Characterize LSM-tree Compaction Performance via On-Device LLM Inference
Jiabiao Ding, Yina Lv, Qiao Li, Zhirong Shen, Chun Jason Xue
TL;DR
This paper tackles real-time tuning of LSM-tree compaction via on-device LLMs and analyzes the trade-off between large cloud-scale models and small edge-scale models in terms of inference latency and tuning quality, applying the study to RocksDB v8.8.1 with $db extunderscore bench$ workloads. It provides a detailed examination of the LSM-tree architecture, the extensive and interdependent compaction parameter space, and the on-device LLM inference workflow, highlighting how memory, KV caching, and model size influence tuning decisions. The core findings show that while large models achieve higher tuning accuracy, their latency makes them impractical for real-time use, whereas small models are fast enough for edge deployment but exhibit limitations in reasoning, formatting, and stability; a reduced input size can enable effective device-side tuning. The work advocates for lightweight, domain-specific LLMs (potentially via PEFT) for edge storage optimization and sets the stage for future research on truly real-time, on-device LSM-tree optimization.
Abstract
Modern key-value storage engines built on Log-Structured Merge-trees (LSM-trees), such as RocksDB and LevelDB, rely heavily on the performance of their compaction operations, which are impacted by a complex set of interdependent configuration parameters. Manually tuning these parameters for optimal performance demands considerable expertise, while traditional auto-tuning approaches struggle with the enormous search space and low sample efficiency inherent to this domain. In recent years, Large Language Models (LLMs) have demonstrated strong capabilities in code generation and logical reasoning, offering new possibilities for system optimization. However, applying LLMs to real-time compaction tuning in such latency-sensitive environments is a double-edged sword. While large-scale LLMs can offer superior reasoning for strategy generation, their high inference latency and computational cost make them impractical for interactive, low-latency tuning.
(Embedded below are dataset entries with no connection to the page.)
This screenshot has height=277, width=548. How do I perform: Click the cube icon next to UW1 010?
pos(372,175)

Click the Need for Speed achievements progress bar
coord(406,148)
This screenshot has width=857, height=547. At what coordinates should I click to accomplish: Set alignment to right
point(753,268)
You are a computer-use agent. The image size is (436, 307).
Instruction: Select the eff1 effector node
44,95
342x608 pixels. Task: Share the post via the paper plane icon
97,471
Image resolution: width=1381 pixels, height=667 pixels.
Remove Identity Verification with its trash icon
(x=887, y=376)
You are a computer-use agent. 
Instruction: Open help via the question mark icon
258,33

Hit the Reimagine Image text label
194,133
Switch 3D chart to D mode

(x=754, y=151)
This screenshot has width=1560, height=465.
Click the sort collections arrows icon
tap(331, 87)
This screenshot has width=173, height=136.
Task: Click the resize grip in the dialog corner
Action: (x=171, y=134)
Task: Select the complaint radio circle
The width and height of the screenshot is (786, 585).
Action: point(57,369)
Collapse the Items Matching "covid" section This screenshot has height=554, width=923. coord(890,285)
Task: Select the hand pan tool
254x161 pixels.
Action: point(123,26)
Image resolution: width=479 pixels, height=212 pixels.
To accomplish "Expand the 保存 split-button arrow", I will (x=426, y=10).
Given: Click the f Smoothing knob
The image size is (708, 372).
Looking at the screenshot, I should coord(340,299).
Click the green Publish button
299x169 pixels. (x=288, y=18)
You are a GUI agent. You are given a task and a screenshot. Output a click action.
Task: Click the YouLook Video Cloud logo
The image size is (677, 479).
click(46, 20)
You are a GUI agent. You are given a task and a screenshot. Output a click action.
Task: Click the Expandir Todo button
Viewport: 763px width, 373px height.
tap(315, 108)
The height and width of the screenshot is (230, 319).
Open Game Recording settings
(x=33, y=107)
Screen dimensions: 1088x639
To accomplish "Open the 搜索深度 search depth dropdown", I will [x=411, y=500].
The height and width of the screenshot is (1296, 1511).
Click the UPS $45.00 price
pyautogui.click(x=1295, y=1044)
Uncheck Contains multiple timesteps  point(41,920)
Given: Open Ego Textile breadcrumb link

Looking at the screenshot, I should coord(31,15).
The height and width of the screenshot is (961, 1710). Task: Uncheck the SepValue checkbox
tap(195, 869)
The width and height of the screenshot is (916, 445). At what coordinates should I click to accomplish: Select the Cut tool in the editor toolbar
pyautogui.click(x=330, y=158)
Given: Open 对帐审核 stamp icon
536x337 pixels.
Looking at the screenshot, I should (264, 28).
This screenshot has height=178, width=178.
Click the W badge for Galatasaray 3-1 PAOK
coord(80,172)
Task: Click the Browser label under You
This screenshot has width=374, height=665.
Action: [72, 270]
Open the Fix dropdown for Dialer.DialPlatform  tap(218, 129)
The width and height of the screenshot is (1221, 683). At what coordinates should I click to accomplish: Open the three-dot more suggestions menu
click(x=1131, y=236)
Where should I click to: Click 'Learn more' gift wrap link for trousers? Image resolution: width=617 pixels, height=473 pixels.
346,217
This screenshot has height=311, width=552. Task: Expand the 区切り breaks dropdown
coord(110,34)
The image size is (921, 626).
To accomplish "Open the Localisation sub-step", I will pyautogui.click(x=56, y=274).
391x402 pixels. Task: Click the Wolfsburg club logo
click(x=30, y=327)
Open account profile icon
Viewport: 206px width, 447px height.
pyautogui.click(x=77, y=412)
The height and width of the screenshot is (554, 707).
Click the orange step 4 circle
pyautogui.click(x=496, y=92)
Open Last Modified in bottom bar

In contrast, small-scale LLMs achieve low latency but often at the expense of reasoning accuracy and tuning effectiveness. In this paper, we first evaluate this trade-off by analyzing the compaction-tuning performance and inference latency of LLMs at different scales in an LSM-tree-based tuning case. We then characterize the performance of LSM-tree on RocksDB v8.8.1, with a focus on adjusting the key compaction-related parameters under db_bench workloads. Our experimental results show a clear positive correlation between model capability and tuning effectiveness.